Davis pens a letter of complaint to the customer service department of the vending machine supplier, embellishing it with the backstory of his loveless marriage, and his troubled relationship with his father in law (Craig Cooper), who also happens to be his boss. Late one night he receives a phone call from Karen (Naomi Watts), the customer service receptionist who received his letter, and an awkward platonic courtship begins.

Did I mention that Davis also likes to demolish things? Well he does, taking the advice of his father in law (whose name is Phil; get it? FIL? Yeah, didn't work for me either), who tells him "sometimes you have to take everything apart to figure out how to put it all back together", all too literally. It's a metaphor, and in case you're too dumb to get it, the film spells out in its ever present voiceover that IT'S A METAPHOR.



Subtlety has never been Vallee's strong point but Demolition really takes the crumbling biscuit. The epistolary nature of the narrative allows Vallee to lazily dish out character backstory and exposition through the Gyllenhaal narrated letters of Davis. Everything is spelled out to a degree that the film refuses to function as a work of visual storytelling. You could listen to Demolition as an mp3 and you wouldn't miss a beat.

If you want to get an idea of the dearth of good female roles in mainstream American cinema in recent years, the career of Naomi Watts is a good place to start. For such a talented actress, there aren't too many roles on her CV she could be proud of, but this is by far the most insulting. Her customer service rep is the worst kind of manic pixie dream girl (she's quirky because she smokes pot in the bath!), and her role is merely to service the male lead on a journey he never actually undertakes in this case. Then there's the subject of her name - Karen Moreno. When asked if she has any Spanish blood, she scoffs at the suggestion as though it were an insult. Talk about kicking sand in the face of the all too under-represented American Hispanic community.

And then there's Karen's 15-year-old son (Judah Lewis), who confesses to Davis that he may be gay, solely for the narrative purpose of a dramatic moment in the final act, one that actually adds nothing to the mechanics of the half-baked plot.

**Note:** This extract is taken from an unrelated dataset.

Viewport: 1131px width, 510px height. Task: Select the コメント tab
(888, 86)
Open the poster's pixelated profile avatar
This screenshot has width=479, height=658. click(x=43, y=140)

Actually, neither Karen nor her boy serve any discernible purpose. Davis doesn't grow; he's a narcissistic douchebag throughout the whole movie, save for a late 'redemption' that isn't remotely earned. Davis is a far more unlikeable character than even Gyllenhaal's Nightcrawler protagonist, who at least didn't take the glee in screwing up people's lives that Davis does. Yet the film seems to view Davis as its hero, and the movie even ends on a freeze frame, as though we've just watched a stirring biopic of an athlete finding success against all odds. Meanwhile, his father in law is portrayed as a villain, simply because he wants Davis to sign a declaration to set up a charity in his late daughter's name. Davis narcissistically refuses to, waltzing in and out of the office with a shit-eating grin. Please tell me there's an alternate cut that ends with Cooper throwing him out of his 50th floor window.